El proyecto nace de una observación sobre el estilo de vida actual en las ciudades: la necesidad latente de integrar elementos naturales en hogares con espacio limitado. Al analizar los hábitos de cultivo urbano por rangos de edad, se identificó un cambio de motivación entre generaciones. Mientras que los sectores demográficos mayores cultivan principalmente por alimentación, las generaciones más jóvenes (como la Generación Z) muestran un interés creciente vinculado a la decoración, el bienestar mental y el compromiso con la sostenibilidad.
Bajo esta premisa se desarrolló UIPO, un kit de cultivo urbano diseñado para simplificar la experiencia de sembrar en casa. El objetivo principal del proyecto fue estructurar un producto que resultara sencillo, cómodo y estéticamente alineado con las tendencias contemporáneas, transformando el proceso de cultivo en una actividad accesible y relajante para el usuario de entornos urbanos.
La tipografía digital personalizada define el logotipo y la dirección de arte del proyecto. Se complementa con una paleta de color donde un verde vibrante actúa como tono principal para evocar la naturaleza, acompañado de colores secundarios (amarillo, rojo, púrpura y azul) que facilitan la categorización visual de las variantes del kit.

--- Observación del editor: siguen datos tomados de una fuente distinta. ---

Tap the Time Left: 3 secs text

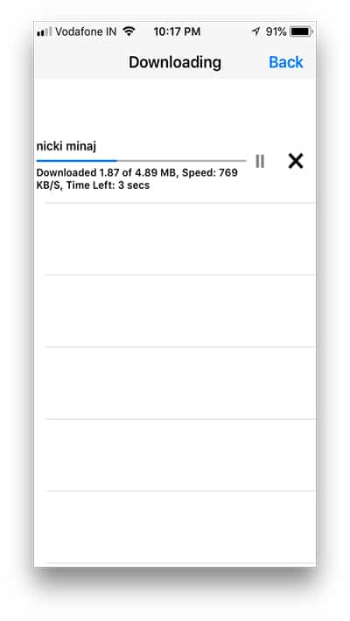tap(108, 185)
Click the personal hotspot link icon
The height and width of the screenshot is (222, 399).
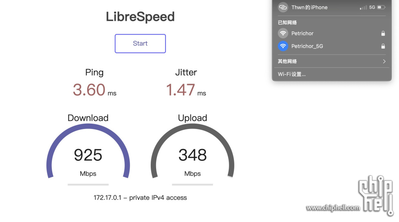coord(283,7)
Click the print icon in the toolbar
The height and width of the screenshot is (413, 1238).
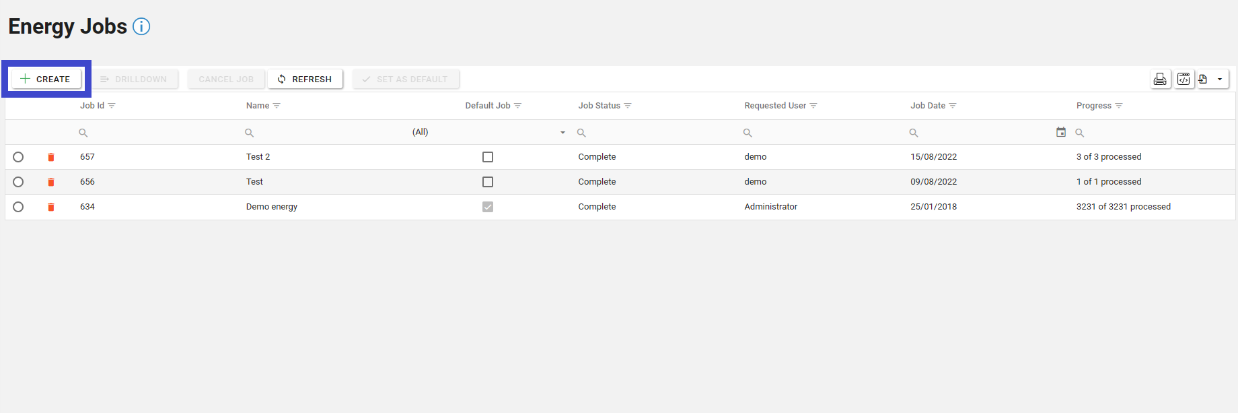pyautogui.click(x=1160, y=80)
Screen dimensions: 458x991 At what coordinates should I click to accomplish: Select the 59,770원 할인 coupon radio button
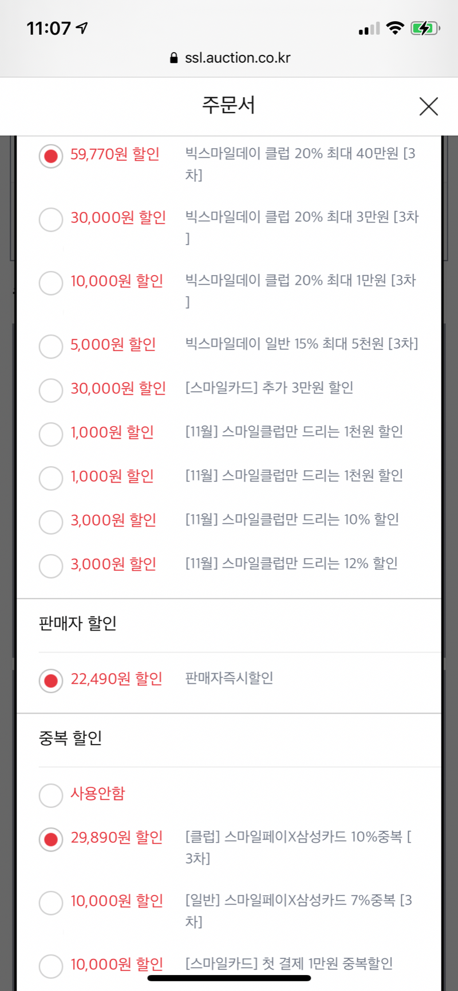point(51,156)
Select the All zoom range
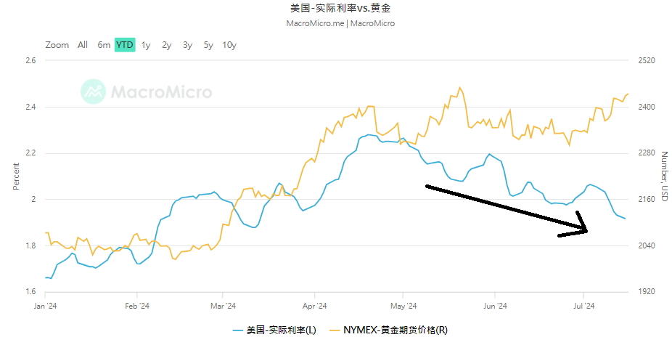This screenshot has width=672, height=337. pos(83,45)
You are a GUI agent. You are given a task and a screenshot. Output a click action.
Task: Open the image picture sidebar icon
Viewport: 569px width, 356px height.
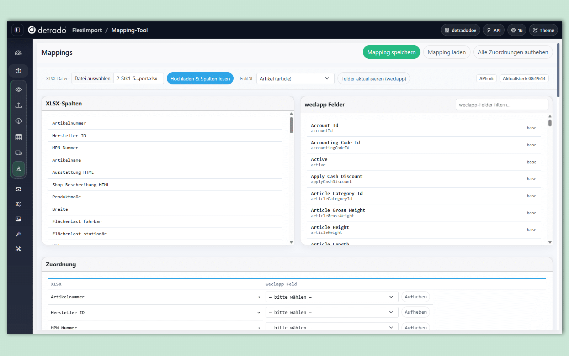(18, 219)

El diseño estructural de los envases se planteó bajo criterios de sostenibilidad y reducción del impacto ambiental. Para el contenedor exterior se propuso el uso de cartón corrugado de onda micro (F), un material reciclable que aporta rigidez sin añadir peso innecesario. Con el fin de limitar la huella ecológica del proceso de producción, se priorizó la optimización de tintas, reduciendo el consumo de pigmentos.
El packaging principal incorpora un asa en su parte superior. Este detalle busca fomentar que el usuario traslade el kit de forma visible por la ciudad tras su compra, convirtiendo el propio acto de transporte en una declaración de intenciones y una extensión física de la identidad de la marca en el espacio público.